Your instructions: In the entries below, find the line with "Open the Screenshots section" and the line with "You are a GUI". Repeat exactly everything between them, those two lines included, but not the pictures.
======== Dataset
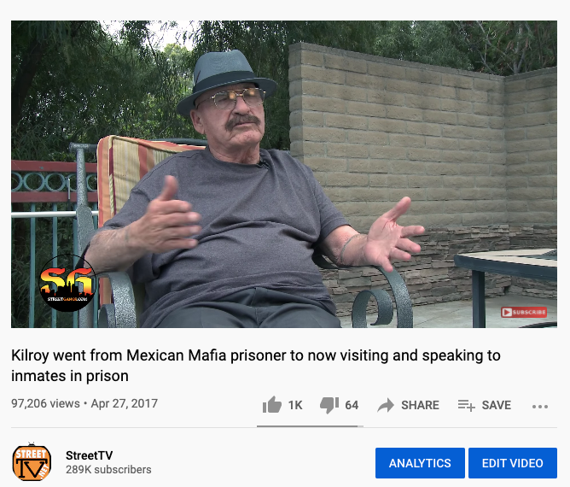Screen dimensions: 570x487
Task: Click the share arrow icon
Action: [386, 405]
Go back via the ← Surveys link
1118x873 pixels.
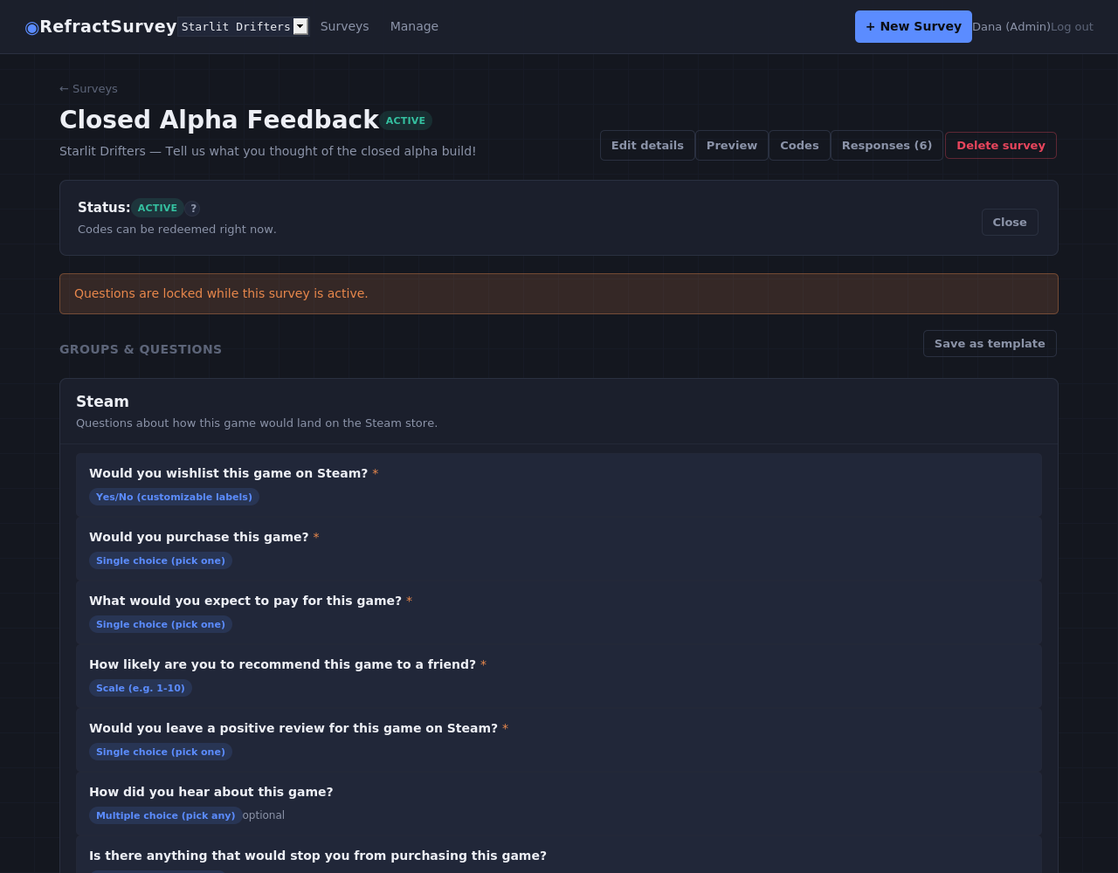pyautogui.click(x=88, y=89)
================
======== Dataset
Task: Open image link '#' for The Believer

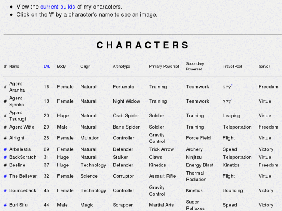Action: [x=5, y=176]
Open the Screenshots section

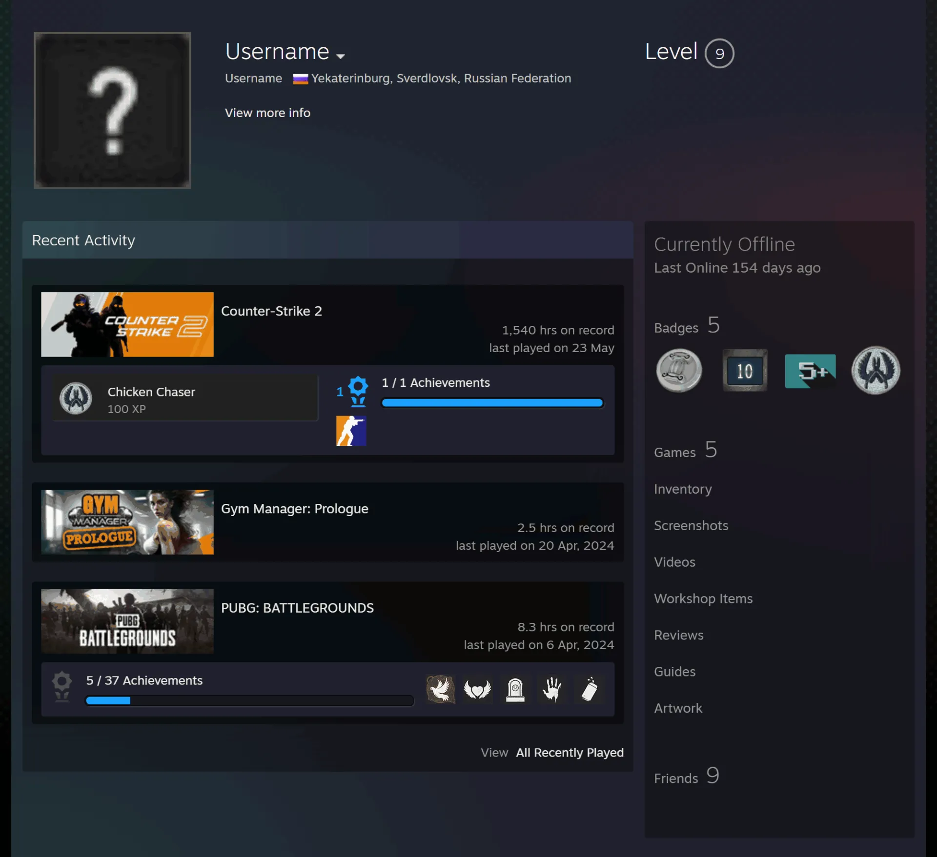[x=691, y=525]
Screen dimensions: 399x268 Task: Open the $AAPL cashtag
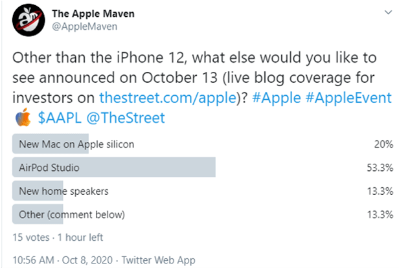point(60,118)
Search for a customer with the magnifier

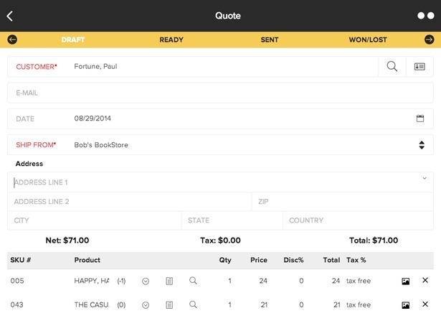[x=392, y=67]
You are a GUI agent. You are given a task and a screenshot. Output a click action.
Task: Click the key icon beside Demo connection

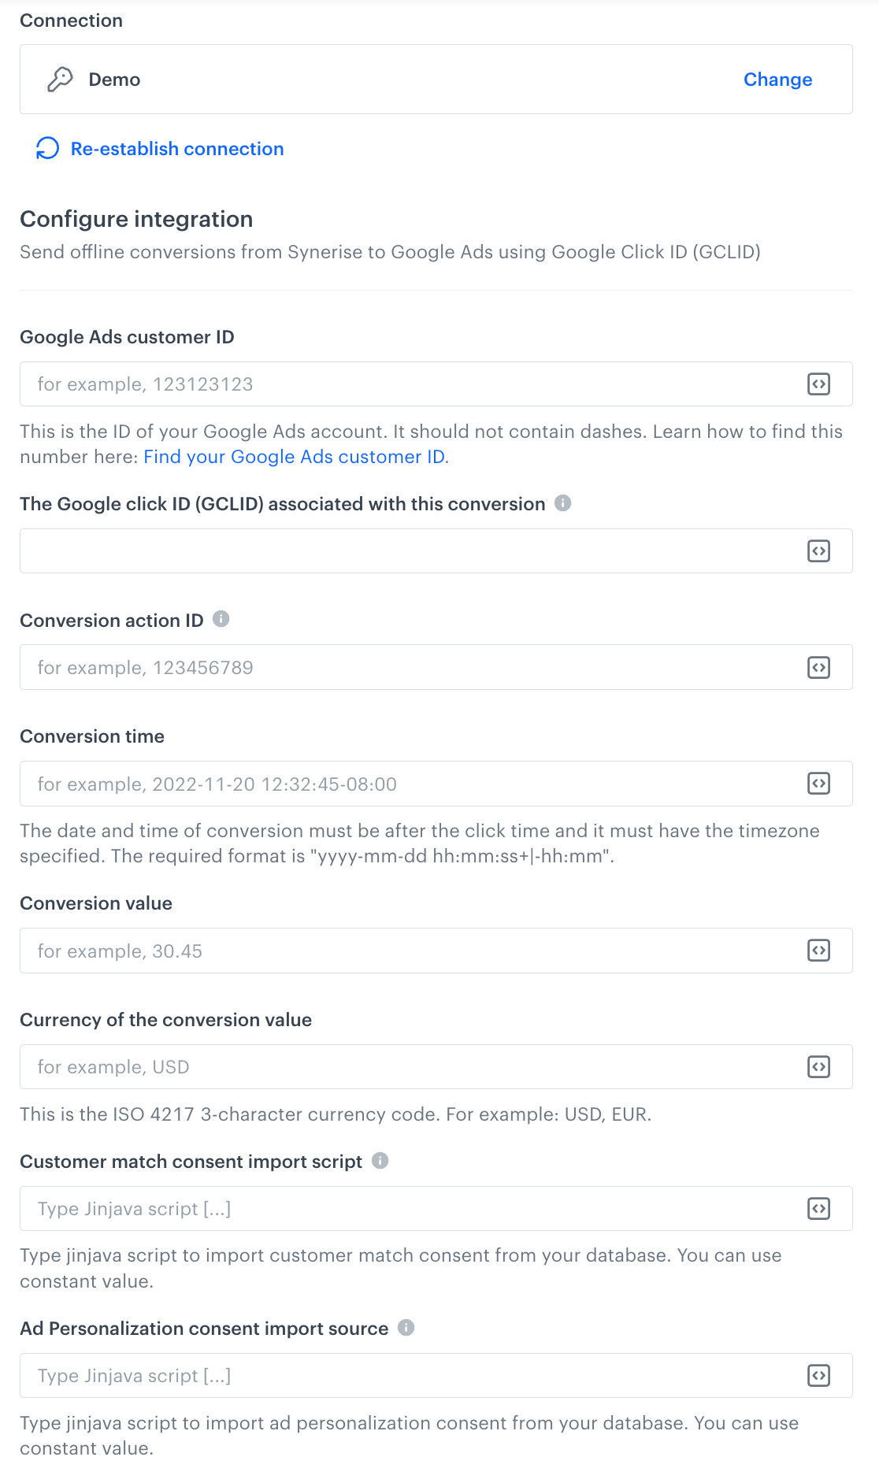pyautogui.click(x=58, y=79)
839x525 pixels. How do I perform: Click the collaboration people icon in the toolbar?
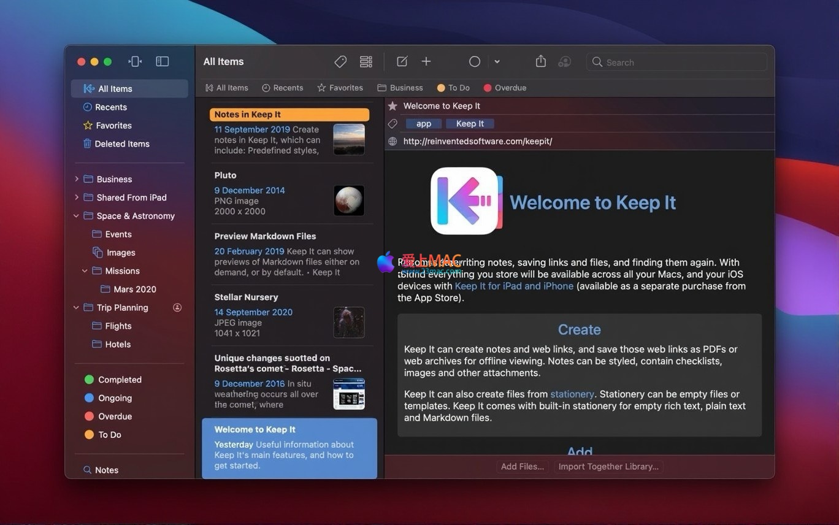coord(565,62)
================
======== Dataset
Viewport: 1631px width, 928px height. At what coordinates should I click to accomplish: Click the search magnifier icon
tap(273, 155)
================
Task result:
Open the Screenshots section

[x=691, y=525]
Screen dimensions: 399x268 Task: Open the $AAPL cashtag
point(60,118)
Search for a customer with the magnifier

[x=392, y=67]
You are a GUI agent. You are given a task and a screenshot. Output a click action.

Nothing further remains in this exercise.